I love London, for a variety of reasons and one of the main reasons is Liberty and Co. Forget Harrods (tourists only please and oh so de trop), Selfridges if I must, and Harvey Nicholls only at pinch, for none compare to Liberty’s. Always known for their tradition for fashionable and eclectic design, Liberty is the place to go for new upcoming designers that often reflect their passion for handcrafted work with savoir faire.

First incorporated in 1875 selling ornaments, fabric and objets d'art from Japan and the East, the store quickly expanded in to a fashionable stop for all things luxurious and exotic. Their clientele were equally exotic and included many members and admirers of the Pre-Raphaelite movement.

Housed in a magnificent Tudor building just off Regent Street the store has now become an icon of savoir Faire. Timbers from the HMAS Impregnable and HMAS Hindustan were used extensively in its construction.

Strong relationships were fostered with leading designers of the day especially within the Arts and Craft and Art Nouveau movements to create designs which are un mistakenly English and products with an exotic edge, which still continues to this day.
Liberty fabrics are instantly recognisable as such and have been highly copied and used by leading designers of their times such as Poiret, Saint Laurent, Cacharel, Jean Muir and Hermes.

*Hermes for Liberty Scarves
The designs relying heavily on arts and crafts and at noveau motifs are luxurious in their approach. Designs are continuously updated to reflect current moods and trends. Paisley, peacock feathers and floral patterns run riot across fabrics with abandon.

The furniture department is filled with modern day classics form the utilitarian to the cutting edge, stocking well known design classics to the avant garde.

The character of products carried by Liberty change very little compared to other major retailers. There is always a strong emphasis on good distinctive design maintaining an aura of exclusivity. The major goal in products carried and designed is to set trends while remaining true to the sensibility of founder Arthur Lazenby Liberty, while remaining cutting edge.
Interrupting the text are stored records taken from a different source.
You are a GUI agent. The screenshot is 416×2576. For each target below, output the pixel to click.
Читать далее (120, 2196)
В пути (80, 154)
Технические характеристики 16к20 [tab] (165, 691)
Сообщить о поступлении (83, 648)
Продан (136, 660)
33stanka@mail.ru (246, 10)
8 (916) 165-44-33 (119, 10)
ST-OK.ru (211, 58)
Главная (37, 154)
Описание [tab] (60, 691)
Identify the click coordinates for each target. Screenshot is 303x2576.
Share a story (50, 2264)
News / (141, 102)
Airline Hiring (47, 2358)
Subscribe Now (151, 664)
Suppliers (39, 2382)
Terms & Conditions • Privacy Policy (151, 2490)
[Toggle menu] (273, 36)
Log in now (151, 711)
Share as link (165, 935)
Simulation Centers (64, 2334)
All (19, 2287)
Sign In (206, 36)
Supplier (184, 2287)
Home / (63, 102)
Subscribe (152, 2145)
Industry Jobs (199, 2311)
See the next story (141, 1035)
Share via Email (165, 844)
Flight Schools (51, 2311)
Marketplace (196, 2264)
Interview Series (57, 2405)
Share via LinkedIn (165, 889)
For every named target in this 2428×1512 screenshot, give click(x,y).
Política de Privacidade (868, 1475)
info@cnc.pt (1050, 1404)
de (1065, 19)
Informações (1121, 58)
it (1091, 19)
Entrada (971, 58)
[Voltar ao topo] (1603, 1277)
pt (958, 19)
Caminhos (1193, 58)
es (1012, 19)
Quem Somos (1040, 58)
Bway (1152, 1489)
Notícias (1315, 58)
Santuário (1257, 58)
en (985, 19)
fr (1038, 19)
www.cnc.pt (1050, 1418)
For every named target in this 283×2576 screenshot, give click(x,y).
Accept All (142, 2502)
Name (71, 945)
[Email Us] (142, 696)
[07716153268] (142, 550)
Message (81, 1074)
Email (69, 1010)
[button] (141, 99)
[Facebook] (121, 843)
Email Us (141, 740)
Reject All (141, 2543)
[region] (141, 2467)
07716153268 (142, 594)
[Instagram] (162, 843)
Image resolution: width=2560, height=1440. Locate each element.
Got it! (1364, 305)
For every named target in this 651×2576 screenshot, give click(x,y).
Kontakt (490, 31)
I was very surprised when I had read about the Liberty collaboration with Target, and think it was all done very well, without any design compromises being made to the design aesthetic.

So next time you are in London lose yourself in the Savoir Faire that is Liberty.


  1. This comment has been removed by the author.

  2. beautiful post!!
    i loooove liberty style!!
    greetings from spain

  3. I love a good peek around Libs! Thanks for your lovely comments over the past few days, David.

  4. I fly to London in october!!!

    Great post!

  5. Bicocaclors, Many thanks for visiting my blog. Glad you liked the post.

    Will, Make sure you pick up something for me! And a big thanks to you too! It is a pleasure.

    Joe, make sure you go to Libertys! Enjoy your trip, I am so jealous!

  6. I was only into Liberty once, more than 20 years ago, but I still remember it well. It has such an individual, and very British character. It has the feel of a real emporium...somewhere that was well stocked with things from throughout the empire. But it wasn't cheap!

    The store looks a bit like Ridpath's in Toronto, no? I like the way they keep the orginal concept unlike the conglomerate boutiques around the world that all conform. I mean, don't all the Guerlains, Guccis, Chanels all conform to the same, minimalist, sleek aesthetic? It is beautiful but now so predictable.

    I love stores like Liberty that don't change for the sake of change. Those fine Egyptian cotton Liberty floral prints are superb for summer, and nothing compares to the quality and classic look.

    Enjoyed the article. Thank you.

  7. SWF, yes it is a bit like Ridpaths with the mock Tudor style. Yes, it is nice to see the original concept kept, which is out of today's modern design concept. The Guccis, Chanles etc are all virtually the same with nothing really to tell you (except for a logo or two) which tells you where you are.